Wednesday, September 26, 2012

Should women have a share in their husband’s “hard-earned” income?

“Housewives may get a monthly salary from their husband!”

I was surprised to hear this and asked the person to repeat before I could absorb it. This, I feel, has been a usual reaction for this issue. However, unlike many others, it had brought a smile to my face. No, the fantasy of the “empowerment of women” had not cropped up in my mind.  For me, it meant two things. First, it recognized the labour and value of a housewife. And second and much more important, I was reminded of some women I know who had to work in order to sustain themselves and their children, for the husband was least bothered.

But I was very shocked to see the general reaction on this issue.

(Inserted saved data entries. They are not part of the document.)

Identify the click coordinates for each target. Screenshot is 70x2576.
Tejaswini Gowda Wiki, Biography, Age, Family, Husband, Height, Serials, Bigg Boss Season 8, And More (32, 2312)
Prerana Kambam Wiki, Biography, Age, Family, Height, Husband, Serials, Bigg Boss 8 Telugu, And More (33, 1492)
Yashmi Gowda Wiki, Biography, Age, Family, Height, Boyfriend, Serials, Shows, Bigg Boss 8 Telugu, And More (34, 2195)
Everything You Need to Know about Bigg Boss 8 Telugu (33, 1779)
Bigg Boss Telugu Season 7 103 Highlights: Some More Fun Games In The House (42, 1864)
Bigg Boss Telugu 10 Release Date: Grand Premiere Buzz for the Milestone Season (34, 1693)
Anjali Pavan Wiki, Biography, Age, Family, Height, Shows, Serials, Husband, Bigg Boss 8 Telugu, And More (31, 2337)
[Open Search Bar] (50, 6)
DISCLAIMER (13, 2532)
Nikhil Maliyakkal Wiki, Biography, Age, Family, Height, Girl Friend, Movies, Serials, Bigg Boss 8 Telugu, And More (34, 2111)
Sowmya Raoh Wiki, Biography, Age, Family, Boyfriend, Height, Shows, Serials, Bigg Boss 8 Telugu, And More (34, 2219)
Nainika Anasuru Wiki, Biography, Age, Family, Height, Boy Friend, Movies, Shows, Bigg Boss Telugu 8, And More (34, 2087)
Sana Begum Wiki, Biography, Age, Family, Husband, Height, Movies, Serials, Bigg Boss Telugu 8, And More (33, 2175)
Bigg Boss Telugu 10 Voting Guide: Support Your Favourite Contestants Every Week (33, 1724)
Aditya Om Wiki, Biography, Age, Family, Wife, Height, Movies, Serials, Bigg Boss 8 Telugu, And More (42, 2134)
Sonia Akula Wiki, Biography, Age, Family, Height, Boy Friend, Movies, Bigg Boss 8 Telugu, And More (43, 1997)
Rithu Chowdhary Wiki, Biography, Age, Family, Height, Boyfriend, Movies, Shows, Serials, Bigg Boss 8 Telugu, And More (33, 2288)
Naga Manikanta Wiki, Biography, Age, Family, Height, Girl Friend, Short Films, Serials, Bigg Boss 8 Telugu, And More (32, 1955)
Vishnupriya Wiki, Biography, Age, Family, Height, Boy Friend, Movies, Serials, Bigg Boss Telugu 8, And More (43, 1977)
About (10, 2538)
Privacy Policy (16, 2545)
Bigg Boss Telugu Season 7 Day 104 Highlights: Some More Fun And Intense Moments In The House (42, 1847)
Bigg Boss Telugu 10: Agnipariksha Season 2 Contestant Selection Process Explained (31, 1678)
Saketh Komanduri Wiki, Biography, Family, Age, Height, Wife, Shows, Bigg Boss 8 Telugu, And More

People have been accusing this proposed law of “breaking” the family. It has been argued that this law will turn the husband-wife relationships into a contract or in a boss-servant relationship. I really don’t understand the myth of a “united”, “peaceful” family which will eventually break-down. There is much more to the relationship of ahusband and wife. Financial dependency is not the only cord. Infact, if such a law comes, the hardwork and dedication of a housewife will not be taken for granted and undervalued.

According to a feminist scholar, the fact that women stay at home and manage household allows men to go out and work. So if they are given a small remuneration for the same, then what is the harm? The general tendency is also that if she gets something extra, she will be spending it on her children and to improve the household. They are also staying at home and preserving the “tradition” and saving the alleged “breaking-up” of the institution of family. So then maybe a small amount to save the “tradition”? Though it is not clear if working women will be excluded but as they are always struggling to balance the domestic sphere and the outside, a small remuneration will really not hurt. I also know of some women who don’t get any financial help from their husbands as they are working. They are asked to manage the household entirely on their own income.

Stories about how housewives have to justify every penny that she managed to get from her husbands are not uncommon. Such a law will rescue such women.
The problem, I feel, lies not much with the word “salary” or with the proposed “contract system” or the issue of the “househusbands” but with the fact that we only consider the middle and the higher class or the privileged women. What about the women of the working class? It is not to say that there is no problem with the middle and the high class but they still have options and opportunities. But what about these women? What about the rural India? This law may grant them freedom from domestic violence, a small share of financial independence and most importantly, respect for their work and dedication. They may also get an opportunity to fulfill their dreams and passions without justifying their worth.

It is also superficial to think that the law will not have any clauses. So let’s think before we dump a proposed law. It may not be required by us but it can make a big difference for someone.